** Begin Passage to read **

The component size dichotomy

We now begin the proof in earnest. We will first show the dichotomy between large and small components: either the component size is \le\beta\log n, or the number of active vertices |A_t| grows linearly up to time n^{2/3}. To be precise, we consider the following event:

    \[B := \Big\{\text{either} ~  	|C_v| \le \beta \log n , 	~ \text{or} ~  	|A_t| \ge \Big(\frac{c-1}{2}\Big) t  	~ \text{for all} ~ \beta \log n \le t  	\le n^{2/3}\Big\}.\]

Our goal is to show that \mathbb{P}[B] is large.

Define the stopping time

    \[\sigma := \inf\Big\{t \ge \beta \log n  : 	|A_t| < \Big(\frac{c-1}{2}\Big)t \Big\}.\]

We can write

    \[B = \{ \tau \le \beta \log n ~ \text{or} ~ \sigma > n^{2/3} \}.\]

Now suppose \tau >\beta \log n and \sigma =t. Then \tau \ge t, as exploration process is alive at time \beta \log n and stays alive until time t. We can therefore write

    \[\mathbb{P}[B^c] = \sum_{s=\beta \log n}^{n^{2/3}}  	\mathbb{P}[\tau>\beta \log n ~ \text{and} ~ \sigma = s] \le 	\sum_{s=\beta \log n}^{n^{2/3}}  	\mathbb{P}\Big[|A_s|  	< \Big(\frac{c-1}{2}\Big)s 	~ \text{and} ~ 	s\le\tau\Big].\]

To bound the probabilities inside the sum, we compare |A_s| to a suitable random walk.

The random walk argument

To bound the probability that |A_s| < (c-1)s/2, we must introduce a comparison random walk that lies beneath |A_t|. We use the same construction as was used in the previous lecture. Let

    \begin{equation*} 	\bar S_{t+1}=\left\{ 	\begin{array}{ll} 	\bar S_t -1 +  	\sum_{w \in U_t} \eta_{wi_t} +  	\sum_{w=1}^{n-(\frac{c+1}{2})n^{2/3} - |U_t|}  	\tilde \eta _w^t &\quad\text{if }  	|U_t|<n-(\frac{c+1}{2}) n^{2/3},\\ 	\bar S_t -1 +  	\sum_{w \in \bar U_t} \eta_{wi_t} & \quad   	\text{if } 	|U_t|\ge n-(\frac{c+1}{2}) n^{2/3} . 	\end{array}  	\right. \end{equation*}

where \bar S_0=1, \tilde \eta_w^t are i.i.d. \text{Bernoulli}(\frac{c}{n}) random variables independent of \eta_{ij}, i_t=\min A_t (the same i_t used in the exploration process), and \bar U_t is the set of the first n-(\frac{c+1}{2})n^{2/3} components of U_t (if t \ge \tau, then A_t=\varnothing and thus i_t is undefined; then we simply add n-(\frac{c+1}{2})n^{2/3} variables \tilde\eta_w^t).

** End Passage to read **
** Begin Provided information **

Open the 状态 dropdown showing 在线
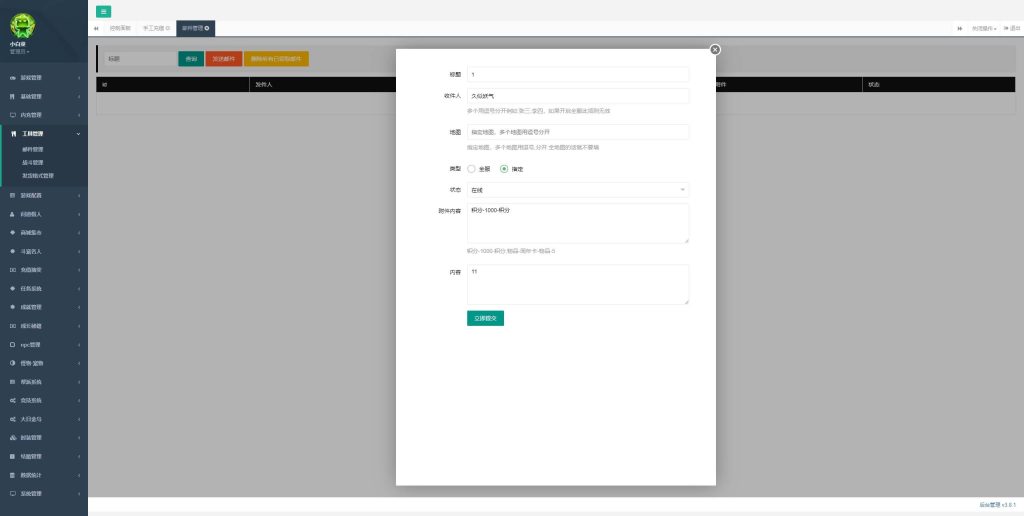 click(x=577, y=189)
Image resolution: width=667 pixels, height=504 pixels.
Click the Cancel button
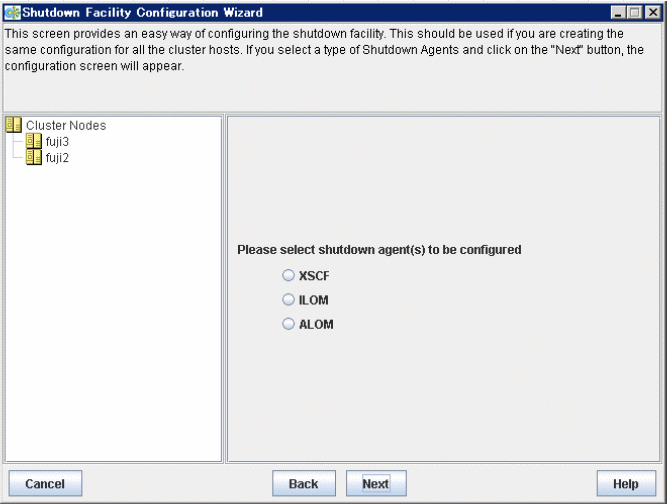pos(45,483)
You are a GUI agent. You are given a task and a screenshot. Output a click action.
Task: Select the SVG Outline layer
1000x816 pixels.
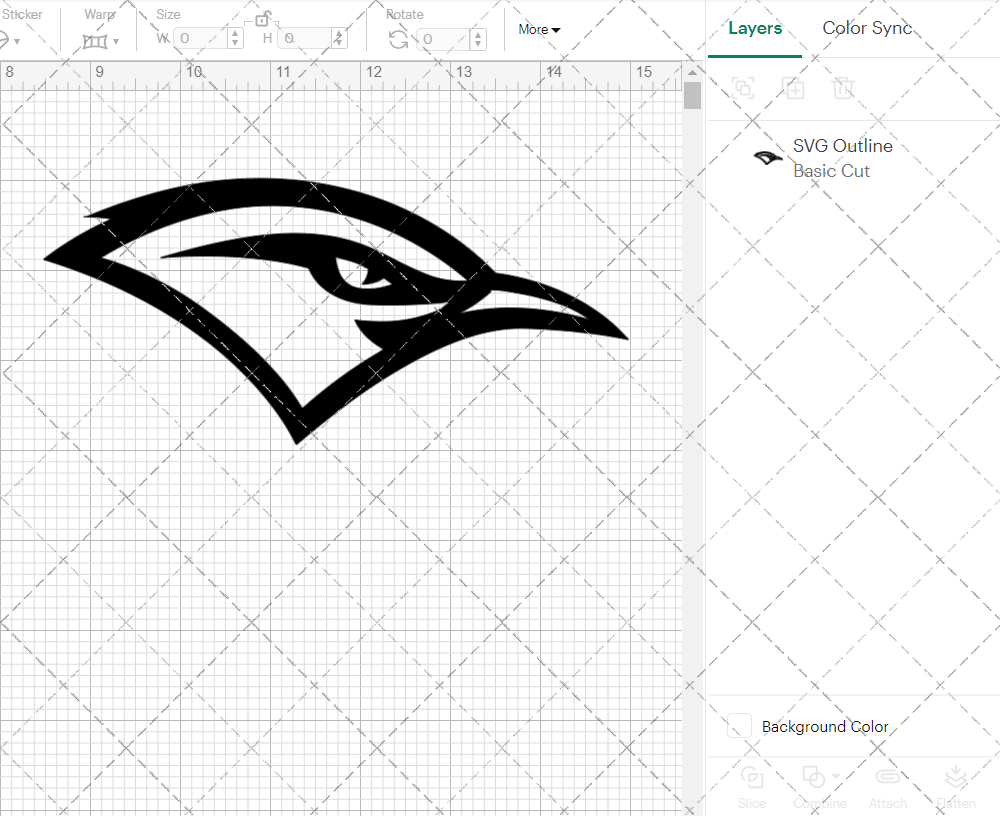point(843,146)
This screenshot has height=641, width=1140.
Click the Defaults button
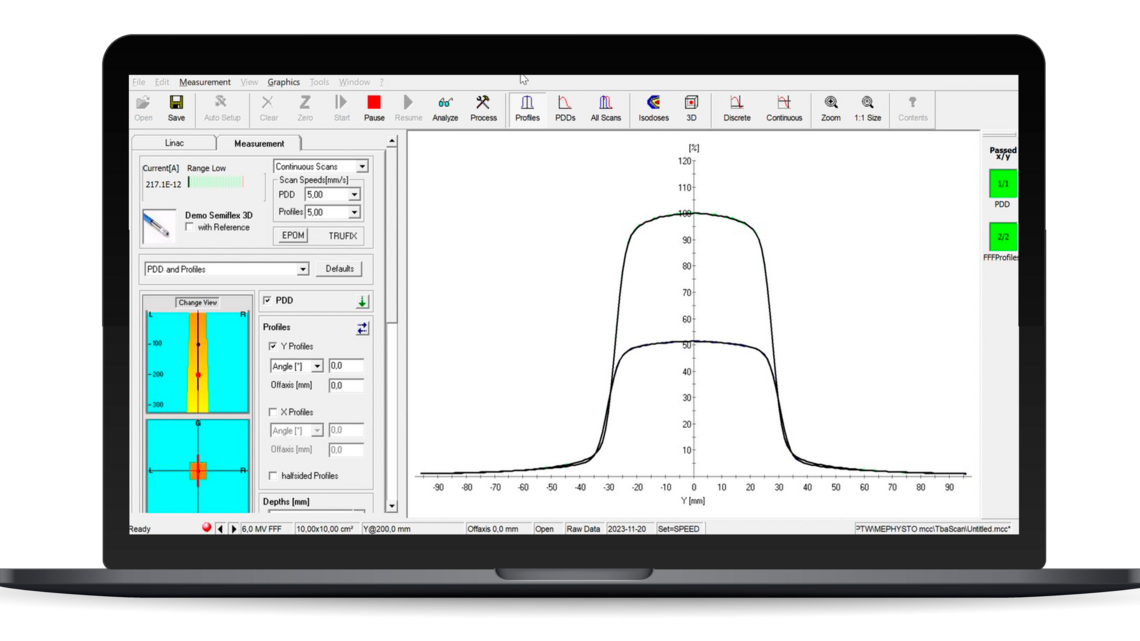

** End Provided information **
** Begin Provided information **

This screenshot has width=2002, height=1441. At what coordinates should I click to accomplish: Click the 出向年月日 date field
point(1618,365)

** End Provided information **

• **Problem set**
1: Return the part of the passage on the component size dichotomy that runs from "Now suppose \tau" to "suitable random walk.", copied word for word.
2: Retype the records from the line with "Open the 状态 dropdown showing 在线" to the line with "Click the Defaults button" without any changes, and leave out the pictures.

• **Solutions to the problems**
1:
Now suppose \tau >\beta \log n and \sigma =t. Then \tau \ge t, as exploration process is alive at time \beta \log n and stays alive until time t. We can therefore write

    \[\mathbb{P}[B^c] = \sum_{s=\beta \log n}^{n^{2/3}}  	\mathbb{P}[\tau>\beta \log n ~ \text{and} ~ \sigma = s] \le 	\sum_{s=\beta \log n}^{n^{2/3}}  	\mathbb{P}\Big[|A_s|  	< \Big(\frac{c-1}{2}\Big)s 	~ \text{and} ~ 	s\le\tau\Big].\]

To bound the probabilities inside the sum, we compare |A_s| to a suitable random walk.

2:
Open the 状态 dropdown showing 在线
 click(x=577, y=189)
Image resolution: width=667 pixels, height=504 pixels.
Click the Cancel button
pos(45,483)
You are a GUI agent. You are given a task and a screenshot. Output a click action.
Task: Select the SVG Outline layer
1000x816 pixels.
point(843,146)
This screenshot has height=641, width=1140.
Click the Defaults button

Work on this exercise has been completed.